» **Instructions for the task**
Format every row below as a JSON list of strings, with each nonblank line as one string and blank lines omitted.

» **Extracted data**
--- Begin ---

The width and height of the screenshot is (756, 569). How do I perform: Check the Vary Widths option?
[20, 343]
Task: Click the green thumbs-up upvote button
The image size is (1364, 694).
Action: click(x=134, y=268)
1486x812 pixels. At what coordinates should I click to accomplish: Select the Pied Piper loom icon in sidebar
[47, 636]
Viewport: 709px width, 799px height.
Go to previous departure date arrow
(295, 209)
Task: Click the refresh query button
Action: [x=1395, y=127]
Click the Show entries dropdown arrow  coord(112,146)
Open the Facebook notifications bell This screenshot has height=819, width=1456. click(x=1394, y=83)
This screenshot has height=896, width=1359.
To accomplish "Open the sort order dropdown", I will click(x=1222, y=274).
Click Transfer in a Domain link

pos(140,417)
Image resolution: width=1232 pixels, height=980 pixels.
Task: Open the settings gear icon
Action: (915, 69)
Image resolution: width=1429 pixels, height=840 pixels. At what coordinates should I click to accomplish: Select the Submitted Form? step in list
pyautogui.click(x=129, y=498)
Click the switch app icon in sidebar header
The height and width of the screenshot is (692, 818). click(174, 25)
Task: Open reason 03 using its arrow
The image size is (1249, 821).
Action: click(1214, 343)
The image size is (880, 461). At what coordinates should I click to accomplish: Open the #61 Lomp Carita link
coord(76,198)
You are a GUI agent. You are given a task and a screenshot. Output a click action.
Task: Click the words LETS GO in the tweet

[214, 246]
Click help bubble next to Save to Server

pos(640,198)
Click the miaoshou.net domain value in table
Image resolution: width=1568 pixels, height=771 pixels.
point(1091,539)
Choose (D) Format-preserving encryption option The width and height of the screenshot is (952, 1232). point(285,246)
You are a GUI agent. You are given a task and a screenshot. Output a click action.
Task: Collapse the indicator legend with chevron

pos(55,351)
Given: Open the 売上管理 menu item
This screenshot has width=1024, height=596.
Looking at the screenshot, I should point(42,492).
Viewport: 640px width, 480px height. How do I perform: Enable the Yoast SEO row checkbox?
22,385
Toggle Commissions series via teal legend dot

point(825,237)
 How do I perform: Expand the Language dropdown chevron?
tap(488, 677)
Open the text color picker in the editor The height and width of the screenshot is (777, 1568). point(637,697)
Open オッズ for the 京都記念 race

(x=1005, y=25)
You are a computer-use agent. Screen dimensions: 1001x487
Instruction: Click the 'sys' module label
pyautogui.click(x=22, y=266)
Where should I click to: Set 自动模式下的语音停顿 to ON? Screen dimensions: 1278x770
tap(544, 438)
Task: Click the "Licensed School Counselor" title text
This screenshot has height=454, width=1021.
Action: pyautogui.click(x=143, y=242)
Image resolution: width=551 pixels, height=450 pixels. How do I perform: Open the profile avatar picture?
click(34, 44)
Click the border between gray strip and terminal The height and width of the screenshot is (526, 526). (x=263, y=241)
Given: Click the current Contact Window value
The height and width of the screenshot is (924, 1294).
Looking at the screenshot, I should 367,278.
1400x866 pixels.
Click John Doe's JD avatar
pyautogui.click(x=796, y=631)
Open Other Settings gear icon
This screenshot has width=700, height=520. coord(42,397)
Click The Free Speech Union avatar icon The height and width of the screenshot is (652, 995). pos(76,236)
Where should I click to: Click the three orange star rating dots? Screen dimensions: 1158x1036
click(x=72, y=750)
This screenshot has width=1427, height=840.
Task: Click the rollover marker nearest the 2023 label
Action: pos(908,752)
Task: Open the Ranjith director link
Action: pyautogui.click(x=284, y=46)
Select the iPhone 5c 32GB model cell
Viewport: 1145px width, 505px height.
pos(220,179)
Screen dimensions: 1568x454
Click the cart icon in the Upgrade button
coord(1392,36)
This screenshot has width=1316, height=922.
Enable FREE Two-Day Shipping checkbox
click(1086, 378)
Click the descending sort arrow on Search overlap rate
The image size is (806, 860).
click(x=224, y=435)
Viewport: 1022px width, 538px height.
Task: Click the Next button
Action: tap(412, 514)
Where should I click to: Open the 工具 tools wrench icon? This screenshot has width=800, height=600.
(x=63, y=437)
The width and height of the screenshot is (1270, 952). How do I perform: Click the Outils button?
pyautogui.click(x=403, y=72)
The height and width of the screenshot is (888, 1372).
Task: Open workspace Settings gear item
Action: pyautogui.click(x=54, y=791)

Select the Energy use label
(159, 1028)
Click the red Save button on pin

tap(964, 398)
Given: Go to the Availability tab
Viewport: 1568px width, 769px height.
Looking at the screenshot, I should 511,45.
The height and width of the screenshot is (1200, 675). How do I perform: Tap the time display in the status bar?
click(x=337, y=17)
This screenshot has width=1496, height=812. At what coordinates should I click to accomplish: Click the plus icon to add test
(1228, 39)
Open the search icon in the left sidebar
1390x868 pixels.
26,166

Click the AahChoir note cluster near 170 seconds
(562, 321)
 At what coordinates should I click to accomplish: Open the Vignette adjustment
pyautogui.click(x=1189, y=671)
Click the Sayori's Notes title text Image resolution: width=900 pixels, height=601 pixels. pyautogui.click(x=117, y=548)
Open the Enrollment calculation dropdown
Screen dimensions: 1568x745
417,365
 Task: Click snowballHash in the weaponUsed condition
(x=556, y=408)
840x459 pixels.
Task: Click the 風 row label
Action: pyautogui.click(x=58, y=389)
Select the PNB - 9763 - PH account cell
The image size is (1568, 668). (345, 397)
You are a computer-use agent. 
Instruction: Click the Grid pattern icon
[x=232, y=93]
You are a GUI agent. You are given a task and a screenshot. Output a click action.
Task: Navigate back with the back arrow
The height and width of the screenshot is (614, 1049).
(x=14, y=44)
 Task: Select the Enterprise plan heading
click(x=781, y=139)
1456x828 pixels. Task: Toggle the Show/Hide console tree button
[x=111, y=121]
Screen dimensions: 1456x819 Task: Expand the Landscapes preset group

--- End ---

» **Answer**
[
  "The width and height of the screenshot is (756, 569). How do I perform: Check the Vary Widths option?",
  "[20, 343]",
  "Task: Click the green thumbs-up upvote button",
  "The image size is (1364, 694).",
  "Action: click(x=134, y=268)",
  "1486x812 pixels. At what coordinates should I click to accomplish: Select the Pied Piper loom icon in sidebar",
  "[47, 636]",
  "Viewport: 709px width, 799px height.",
  "Go to previous departure date arrow",
  "(295, 209)",
  "Task: Click the refresh query button",
  "Action: [x=1395, y=127]",
  "Click the Show entries dropdown arrow  coord(112,146)",
  "Open the Facebook notifications bell This screenshot has height=819, width=1456. click(x=1394, y=83)",
  "This screenshot has height=896, width=1359.",
  "To accomplish \"Open the sort order dropdown\", I will click(x=1222, y=274).",
  "Click Transfer in a Domain link",
  "pos(140,417)",
  "Image resolution: width=1232 pixels, height=980 pixels.",
  "Task: Open the settings gear icon",
  "Action: (915, 69)",
  "Image resolution: width=1429 pixels, height=840 pixels. At what coordinates should I click to accomplish: Select the Submitted Form? step in list",
  "pyautogui.click(x=129, y=498)",
  "Click the switch app icon in sidebar header",
  "The height and width of the screenshot is (692, 818). click(174, 25)",
  "Task: Open reason 03 using its arrow",
  "The image size is (1249, 821).",
  "Action: click(1214, 343)",
  "The image size is (880, 461). At what coordinates should I click to accomplish: Open the #61 Lomp Carita link",
  "coord(76,198)",
  "You are a GUI agent. You are given a task and a screenshot. Output a click action.",
  "Task: Click the words LETS GO in the tweet",
  "[214, 246]",
  "Click help bubble next to Save to Server",
  "pos(640,198)",
  "Click the miaoshou.net domain value in table",
  "Image resolution: width=1568 pixels, height=771 pixels.",
  "point(1091,539)",
  "Choose (D) Format-preserving encryption option The width and height of the screenshot is (952, 1232). point(285,246)",
  "You are a GUI agent. You are given a task and a screenshot. Output a click action.",
  "Task: Collapse the indicator legend with chevron",
  "pos(55,351)",
  "Given: Open the 売上管理 menu item",
  "This screenshot has width=1024, height=596.",
  "Looking at the screenshot, I should point(42,492).",
  "Viewport: 640px width, 480px height. How do I perform: Enable the Yoast SEO row checkbox?",
  "22,385",
  "Toggle Commissions series via teal legend dot",
  "point(825,237)",
  " How do I perform: Expand the Language dropdown chevron?",
  "tap(488, 677)",
  "Open the text color picker in the editor The height and width of the screenshot is (777, 1568). point(637,697)",
  "Open オッズ for the 京都記念 race",
  "(x=1005, y=25)",
  "You are a computer-use agent. Screen dimensions: 1001x487",
  "Instruction: Click the 'sys' module label",
  "pyautogui.click(x=22, y=266)",
  "Where should I click to: Set 自动模式下的语音停顿 to ON? Screen dimensions: 1278x770",
  "tap(544, 438)",
  "Task: Click the \"Licensed School Counselor\" title text",
  "This screenshot has height=454, width=1021.",
  "Action: pyautogui.click(x=143, y=242)",
  "Image resolution: width=551 pixels, height=450 pixels. How do I perform: Open the profile avatar picture?",
  "click(34, 44)",
  "Click the border between gray strip and terminal The height and width of the screenshot is (526, 526). (x=263, y=241)",
  "Given: Click the current Contact Window value",
  "The height and width of the screenshot is (924, 1294).",
  "Looking at the screenshot, I should 367,278.",
  "1400x866 pixels.",
  "Click John Doe's JD avatar",
  "pyautogui.click(x=796, y=631)",
  "Open Other Settings gear icon",
  "This screenshot has width=700, height=520. coord(42,397)",
  "Click The Free Speech Union avatar icon The height and width of the screenshot is (652, 995). pos(76,236)",
  "Where should I click to: Click the three orange star rating dots? Screen dimensions: 1158x1036",
  "click(x=72, y=750)",
  "This screenshot has width=1427, height=840.",
  "Task: Click the rollover marker nearest the 2023 label",
  "Action: pos(908,752)",
  "Task: Open the Ranjith director link",
  "Action: pyautogui.click(x=284, y=46)",
  "Select the iPhone 5c 32GB model cell",
  "Viewport: 1145px width, 505px height.",
  "pos(220,179)",
  "Screen dimensions: 1568x454",
  "Click the cart icon in the Upgrade button",
  "coord(1392,36)",
  "This screenshot has width=1316, height=922.",
  "Enable FREE Two-Day Shipping checkbox",
  "click(1086, 378)",
  "Click the descending sort arrow on Search overlap rate",
  "The image size is (806, 860).",
  "click(x=224, y=435)",
  "Viewport: 1022px width, 538px height.",
  "Task: Click the Next button",
  "Action: tap(412, 514)",
  "Where should I click to: Open the 工具 tools wrench icon? This screenshot has width=800, height=600.",
  "(x=63, y=437)",
  "The width and height of the screenshot is (1270, 952). How do I perform: Click the Outils button?",
  "pyautogui.click(x=403, y=72)",
  "The height and width of the screenshot is (888, 1372).",
  "Task: Open workspace Settings gear item",
  "Action: pyautogui.click(x=54, y=791)",
  "Select the Energy use label",
  "(159, 1028)",
  "Click the red Save button on pin",
  "tap(964, 398)",
  "Given: Go to the Availability tab",
  "Viewport: 1568px width, 769px height.",
  "Looking at the screenshot, I should 511,45.",
  "The height and width of the screenshot is (1200, 675). How do I perform: Tap the time display in the status bar?",
  "click(x=337, y=17)",
  "This screenshot has width=1496, height=812. At what coordinates should I click to accomplish: Click the plus icon to add test",
  "(1228, 39)",
  "Open the search icon in the left sidebar",
  "1390x868 pixels.",
  "26,166",
  "Click the AahChoir note cluster near 170 seconds",
  "(562, 321)",
  " At what coordinates should I click to accomplish: Open the Vignette adjustment",
  "pyautogui.click(x=1189, y=671)",
  "Click the Sayori's Notes title text Image resolution: width=900 pixels, height=601 pixels. pyautogui.click(x=117, y=548)",
  "Open the Enrollment calculation dropdown",
  "Screen dimensions: 1568x745",
  "417,365",
  " Task: Click snowballHash in the weaponUsed condition",
  "(x=556, y=408)",
  "840x459 pixels.",
  "Task: Click the 風 row label",
  "Action: pyautogui.click(x=58, y=389)",
  "Select the PNB - 9763 - PH account cell",
  "The image size is (1568, 668). (345, 397)",
  "You are a computer-use agent. ",
  "Instruction: Click the Grid pattern icon",
  "[x=232, y=93]",
  "You are a GUI agent. You are given a task and a screenshot. Output a click action.",
  "Task: Navigate back with the back arrow",
  "The height and width of the screenshot is (614, 1049).",
  "(x=14, y=44)",
  " Task: Select the Enterprise plan heading",
  "click(x=781, y=139)",
  "1456x828 pixels. Task: Toggle the Show/Hide console tree button",
  "[x=111, y=121]",
  "Screen dimensions: 1456x819 Task: Expand the Landscapes preset group"
]